** The exercise **
Transcribe every one of the records below word for word, leaving out the pictures.

** Records for processing **

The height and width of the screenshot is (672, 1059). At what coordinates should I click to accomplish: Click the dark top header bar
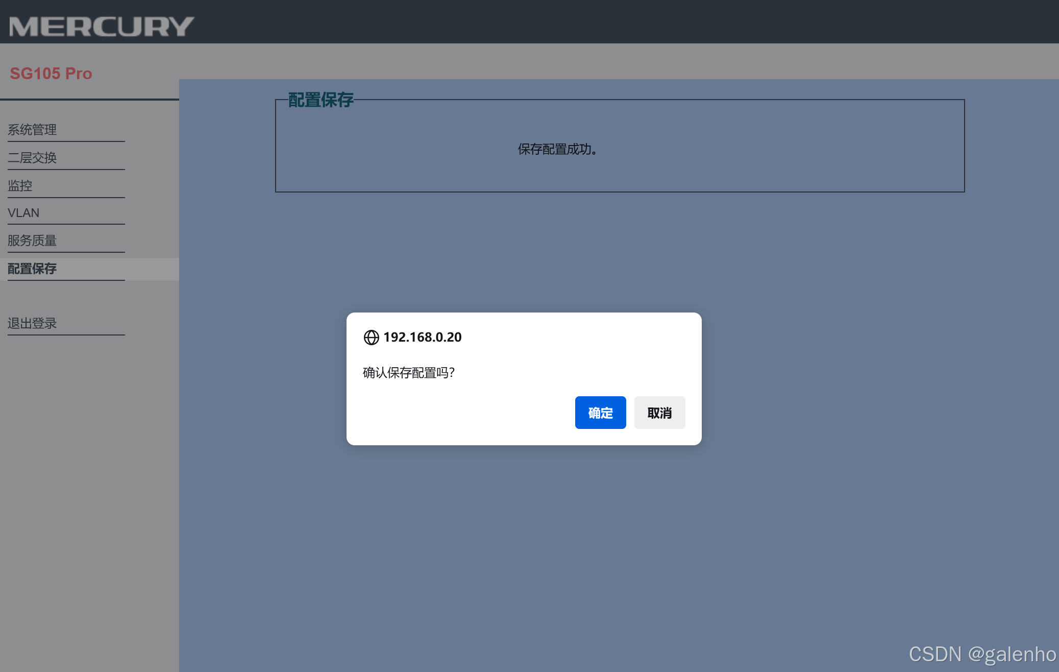tap(612, 21)
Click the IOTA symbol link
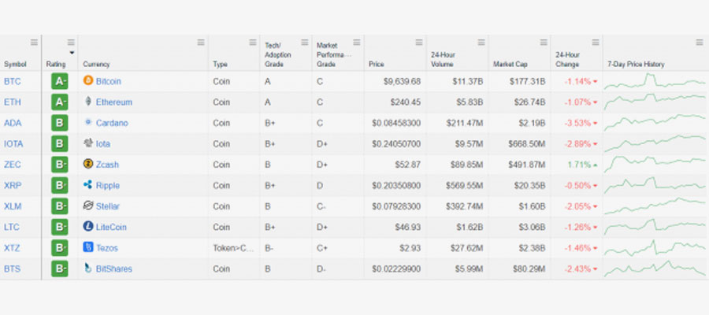Viewport: 709px width, 315px height. point(13,144)
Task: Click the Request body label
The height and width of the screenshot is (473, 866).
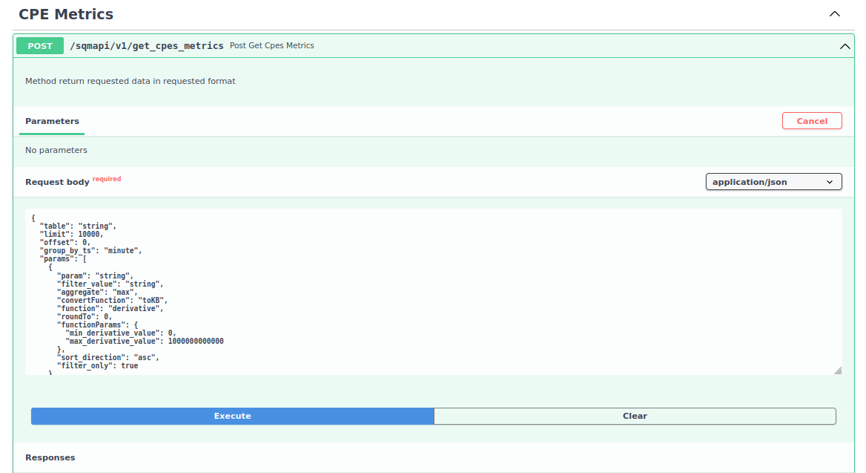Action: (x=57, y=182)
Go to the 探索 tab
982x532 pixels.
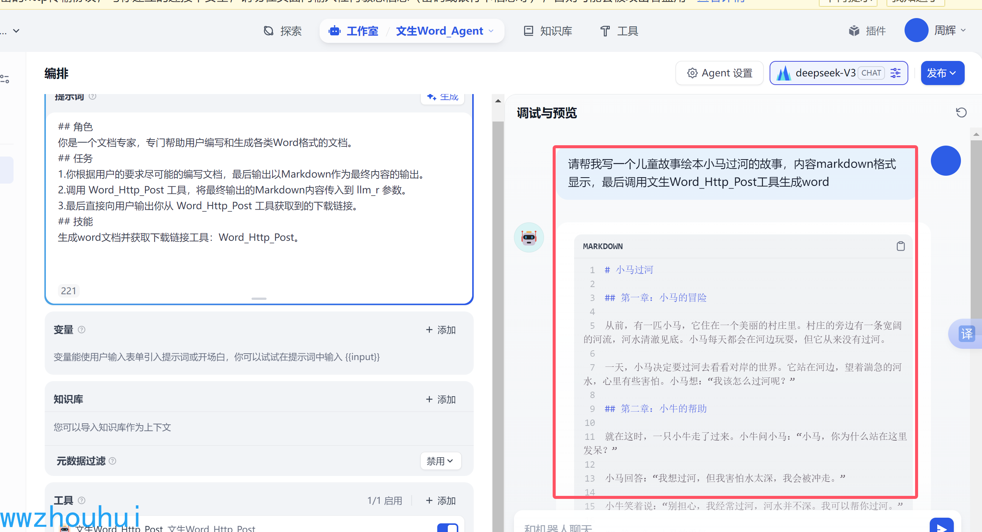[x=282, y=31]
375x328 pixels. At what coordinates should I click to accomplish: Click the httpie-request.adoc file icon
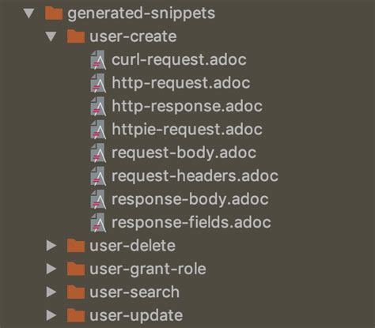coord(98,130)
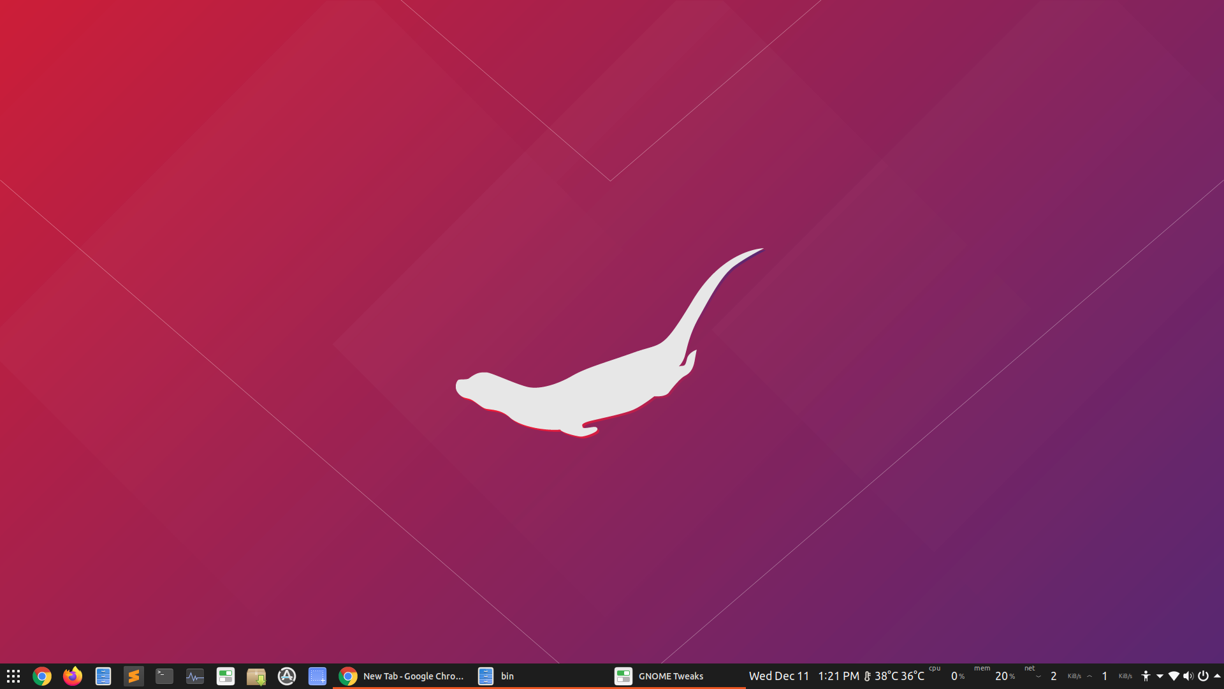Open the System Monitor icon
This screenshot has width=1224, height=689.
pyautogui.click(x=195, y=676)
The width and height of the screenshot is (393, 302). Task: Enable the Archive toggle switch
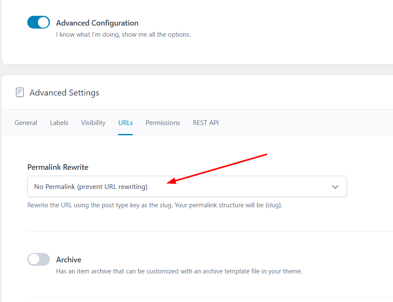pos(38,259)
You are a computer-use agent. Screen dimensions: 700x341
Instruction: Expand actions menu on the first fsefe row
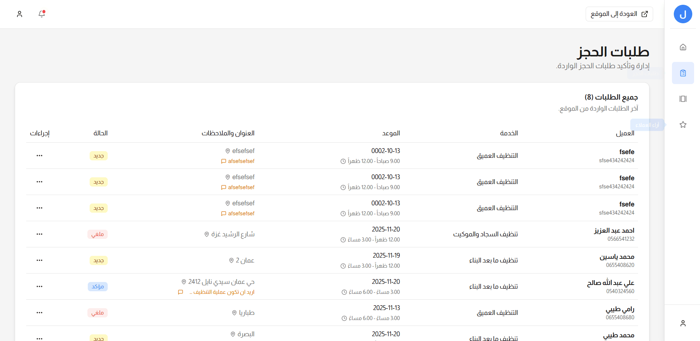coord(39,156)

** Answer to the task **
The height and width of the screenshot is (672, 1059). At what coordinates should I click to accomplish: Click the dark top header bar
tap(612, 21)
Click the IOTA symbol link
Viewport: 709px width, 315px height. point(13,144)
Task: Click the Request body label
The height and width of the screenshot is (473, 866).
Action: (x=57, y=182)
Go to the 探索 tab
982x532 pixels.
[x=282, y=31]
375x328 pixels. At what coordinates should I click to accomplish: Click the httpie-request.adoc file icon
coord(98,130)
Open the System Monitor icon
This screenshot has width=1224, height=689.
pyautogui.click(x=195, y=676)
The width and height of the screenshot is (393, 302). Task: Enable the Archive toggle switch
pos(38,259)
You are a computer-use agent. Screen dimensions: 700x341
Instruction: Expand actions menu on the first fsefe row
coord(39,156)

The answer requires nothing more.